There has been growing evidence for the local production of pottery vessels (Breeze 1986 reviews the position to that date). In the first century, the army might make its own pottery. At Elginhaugh, for example, quite a high percentage of the coarseware, including mortaria, was produced locally on the basis of wasters, the mass of pottery, distinctive fabrics and the forms they are linked with, though no kilns were discovered. The sub-standard workmanship of some of the coarseware suggests that it was produced by the military themselves to compensate for deficiencies in long distance supply (Dore 2007). Several different civilian potters of continental or southern British origin, including a newly identified potter, were involved in the production of the mortaria (Hartley 2007). Camelon appears to have been one of the forts supplied with mortaria and presumably other pottery by the Elginhaugh workshop. Stamped mortaria made at Elginhaugh have also been identified at Carlisle (2), Castleford and Ribchester, which must indicate either troop movements or specific visits by military personnel. During the second century, some civilian potters moved north and worked outside some forts or became involved in what were to all intents and purposes, multi-potter workshops. One of these, Sarrius, had a workshop at Bearsden, and also had two other subsidiary workshops further south (Buckland, Hartley and Rigby 2001, 45-47; Breeze in prep). The three workshops, may or may not have functioned at the same time, but his major workshop outside Manduessedum in Warwickshire was active throughout all of their minor productions. There is evidence to suggest that the extent of distribution for potters working in Scotland varied from those with a very localised distribution to those with a quite extensive one eg Newstead (Hartley 1976). The multi-potter workshops at Elginhaugh, probably at Bearsden and putatively at Newstead indicate that pottery production was definitely linked in some way to the army.

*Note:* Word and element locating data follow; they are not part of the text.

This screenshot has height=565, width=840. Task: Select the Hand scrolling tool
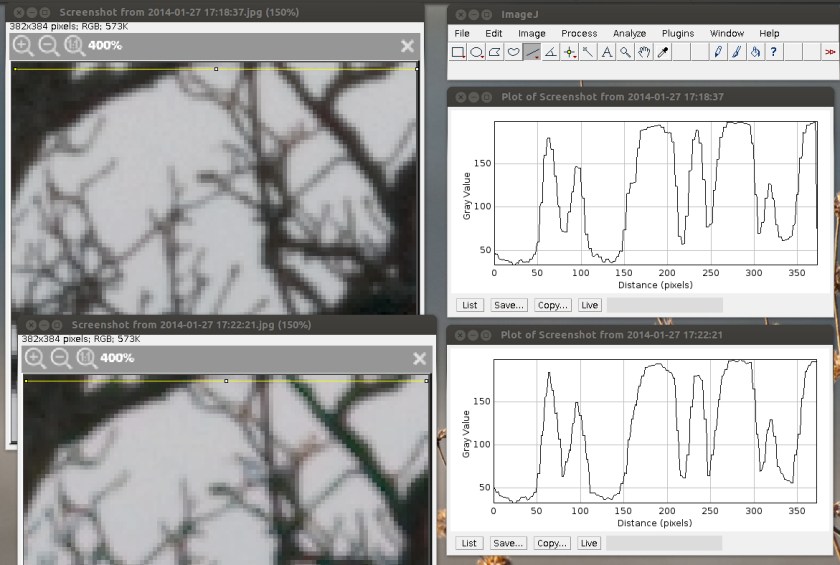click(x=643, y=52)
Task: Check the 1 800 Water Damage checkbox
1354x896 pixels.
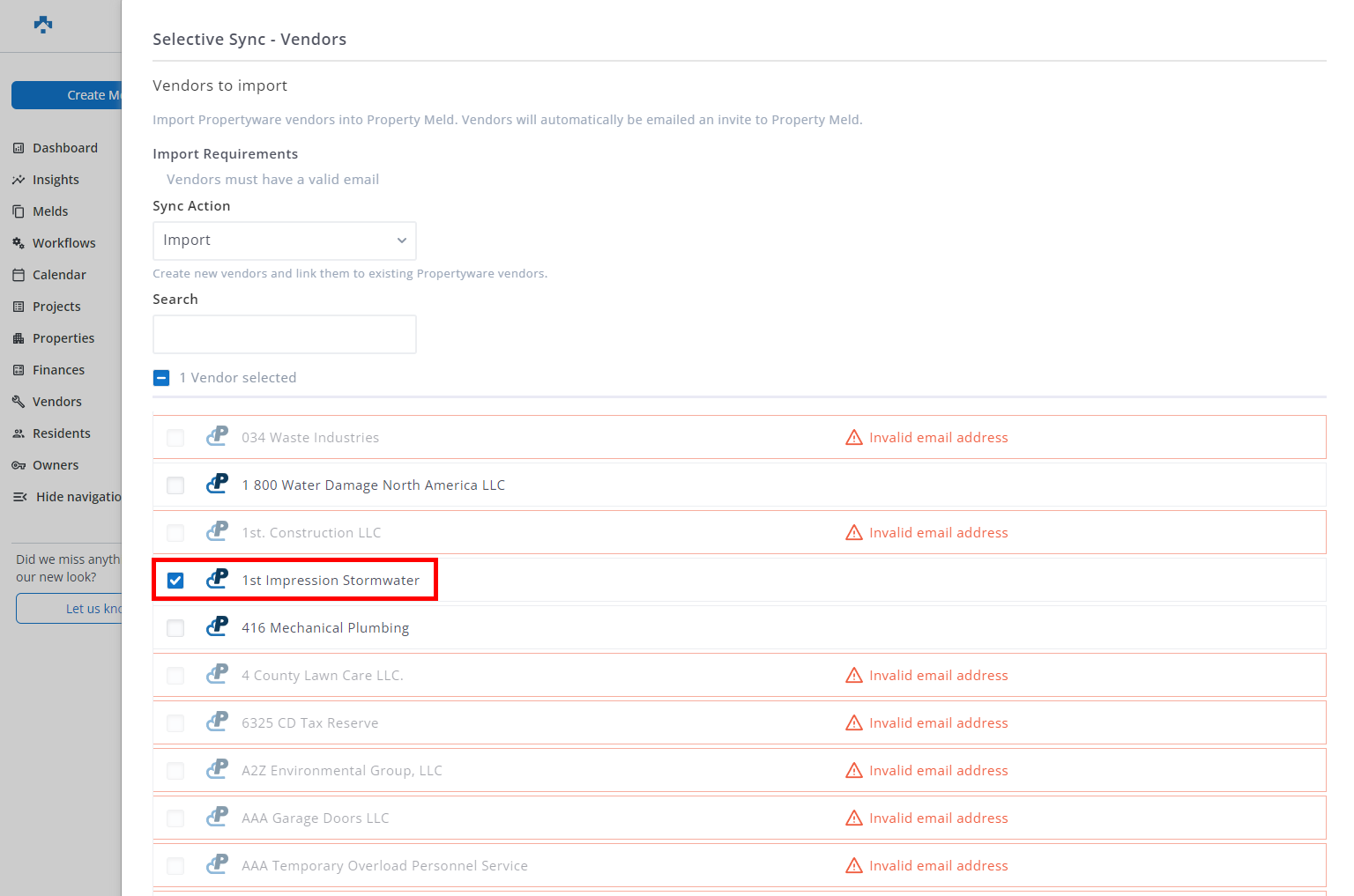Action: click(175, 485)
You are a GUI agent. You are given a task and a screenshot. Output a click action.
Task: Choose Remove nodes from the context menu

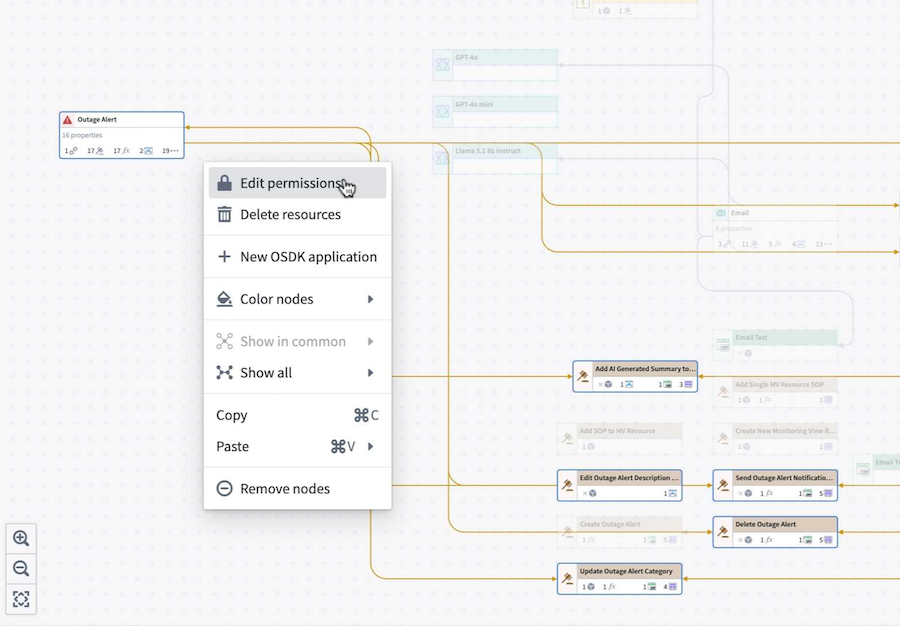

The pottery from all sites in the Antonine occupation includes pottery brought into Scotland, as well as a greater or smaller amount of pottery made in Scotland (of which Inveresk Ware is the best-known example; Swan 1988). It was easier to recognize mortaria made in Scotland in the Antonine period because so many are stamped, but there is growing evidence, especially in view of the multi-potter workshop at Elginhaugh that something similar may be true for the Flavian occupation. This is more difficult to judge because fewer of the vessels involved were stamped. Most of the mortaria made at Elginhaugh were, of course, unstamped, but because there are so many preserved and there is a point to work from, it should be possible to trace the site’s products at other locations in order to get some idea of what the distribution area was.
Of other ceramic material, Bailey’s ongoing work on tile production along the Wall has identified distinctive and often unconscious “signatures” in keying patterns, allowing particular production sites to be identified. This has shown that some sites were supplying material to others (Bailey 2004), and the process merits fuller study.
Re-examination of older assemblages for evidence of local production is an important future area of research. How much distribution of local products is there beyond the immediate site? E.g. where does Inveresk Ware go? Scientific analysis might be of value here, as the analysis of Medieval redwares proved most beneficial in provenancing studies (Chenery et al. 2011).
Production and procurement patterns for brick and tile require further research.
Prospection for kiln sites (e.g. geophysical survey), and excavation should be encouraged.